Juliette Binoche gives her all as Nina, the confused actress whose real life doesn’t live up to the one she experiences when on stage. Nina is sexually promiscuous, and admits to having had many affairs (“The nights I’ve slept alone since coming to Paris”, she tells Paulot, “I can count on the fingers of one hand”). She rebukes Paulot, a shy, sincere individual, while at the same time capitulating to the abrasive Quentin. We, like Paulot, know the relationship will end badly, yet tragedy is what Nina is drawn to, making her a natural for the part of Juliet. As an actress, it's the ultimate role, but for Nina, it’s much more. Juliet represents an escape from her own pitiful life, a welcome change from the actual tragedy that is her constant companion. Ultimately, Nina finds she is Juliet, and feels the character breathing inside her.

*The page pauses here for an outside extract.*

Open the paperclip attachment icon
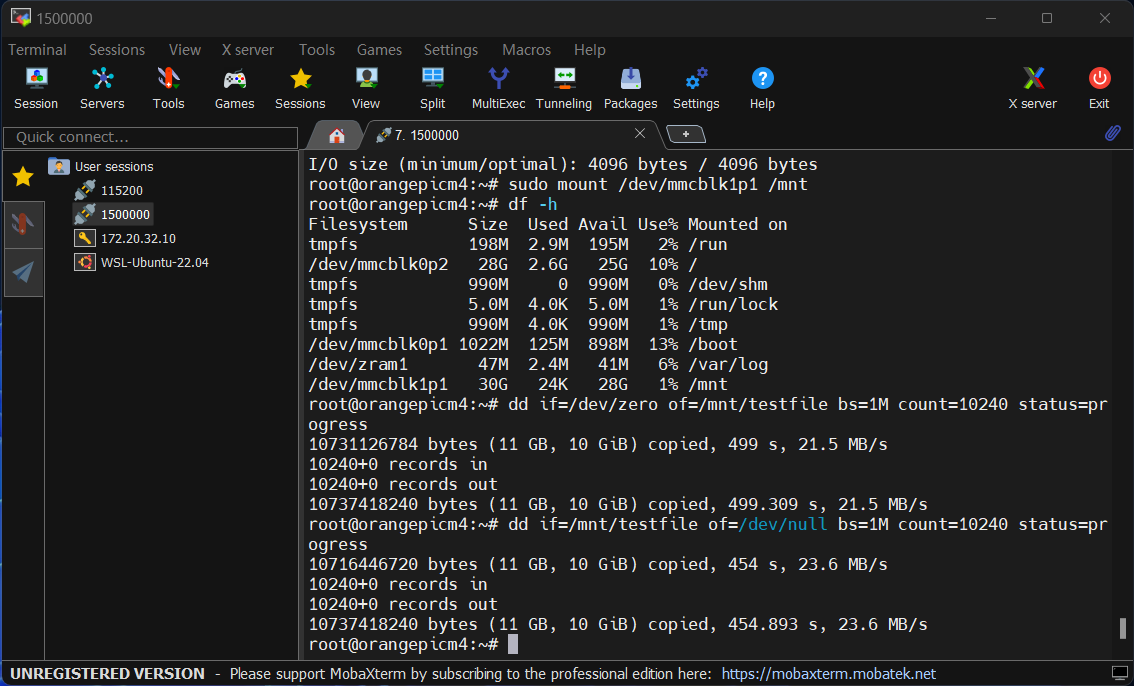1134x686 pixels. (1112, 133)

At one point, Paulot asks Nina why she came to Paris. “To live my life”, is her response. Yet throughout Rendez-Vous, we realize self-destruction is her true companion. Her salvation is the theater. Unable to grasp love, Nina embodies the role of the theater’s greatest lover with the very depth of her being. The stage has the power to redeem her, and she has ceased to be Nina. She is now, and forever, Juliet
…and she finds her new “life” very appealing.